EXCERPT PROVIDED:
>> begin

I have always found it a bit suspicious when television uses a warzone as a backdrop for a swooning romance. There is a cheapness to it, a tendency to borrow the very real trauma of historical conflict just to give two conventionally attractive people a reason to look sad while making out. So when I sat down to watch *Trespasses*, Channel 4's four-part adaptation of Louise Kennedy’s 2022 novel, my guard was up. Another Troubles drama. Another star-crossed Catholic and Protestant. I have seen this trick before. Yet director Dawn Shadforth does not play the usual games. Instead of relying on the noise of bombs to create tension, she tunes into the frightening, absolute silence of self-policing.

>> end

WORK TO DO: Set down, word for word, the stretch of the *Trespasses* review that begins with "I have always" and stops after "silence of self-policing.".

GIVEN DATA:
>> begin

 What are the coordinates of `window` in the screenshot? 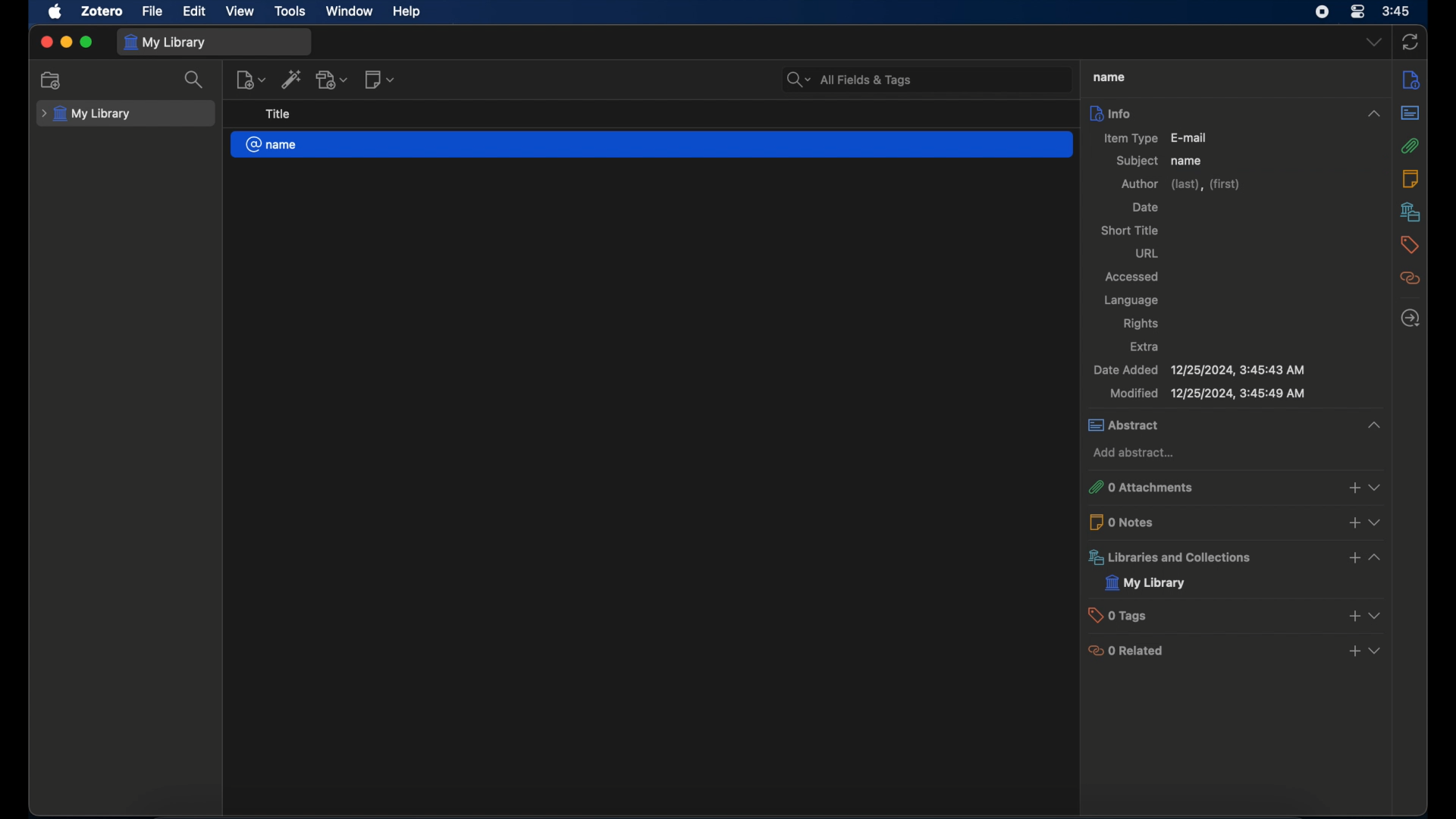 It's located at (348, 11).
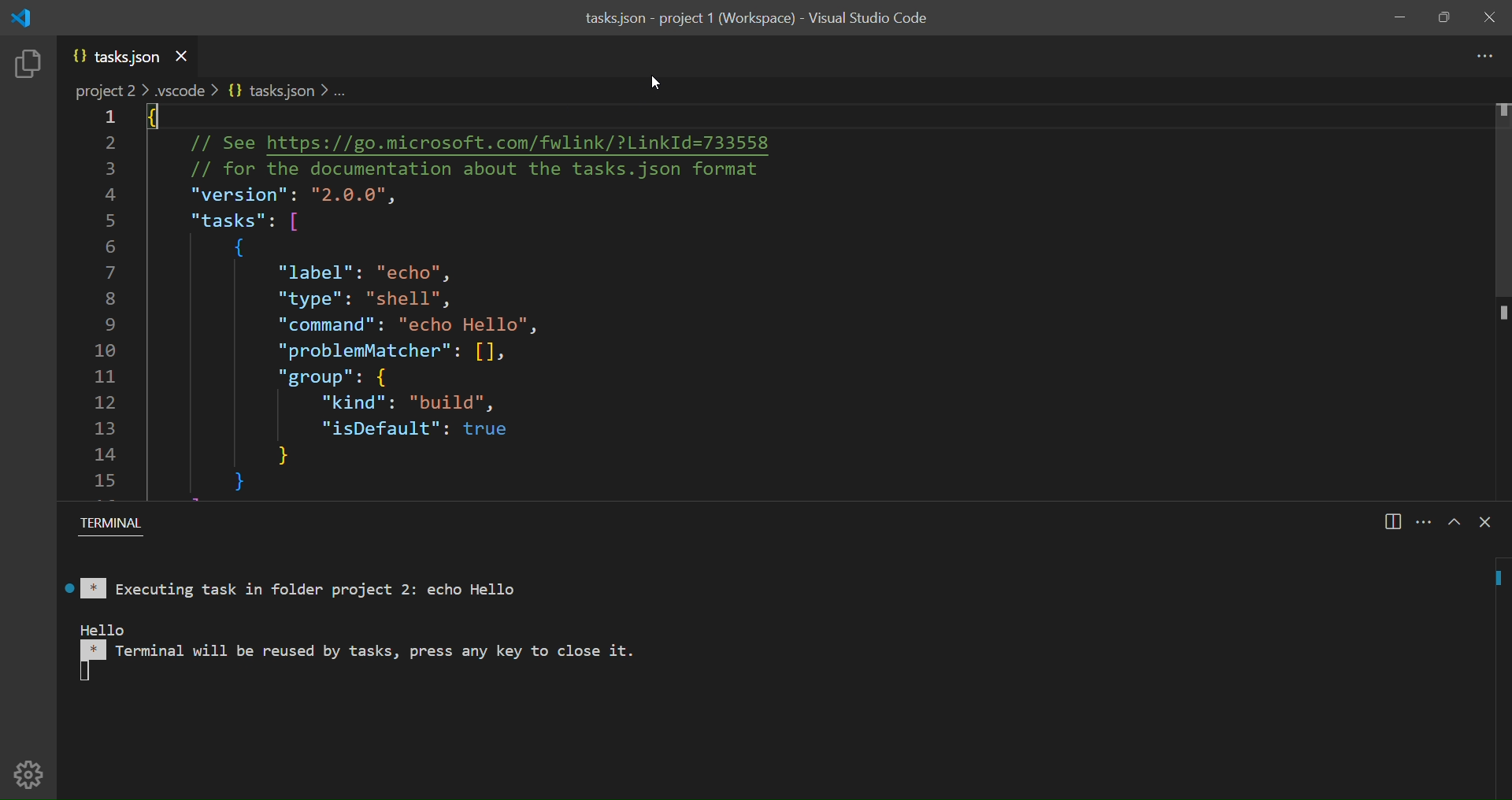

>> end

EXERCISE RESPONSE:
I have always found it a bit suspicious when television uses a warzone as a backdrop for a swooning romance. There is a cheapness to it, a tendency to borrow the very real trauma of historical conflict just to give two conventionally attractive people a reason to look sad while making out. So when I sat down to watch *Trespasses*, Channel 4's four-part adaptation of Louise Kennedy’s 2022 novel, my guard was up. Another Troubles drama. Another star-crossed Catholic and Protestant. I have seen this trick before. Yet director Dawn Shadforth does not play the usual games. Instead of relying on the noise of bombs to create tension, she tunes into the frightening, absolute silence of self-policing.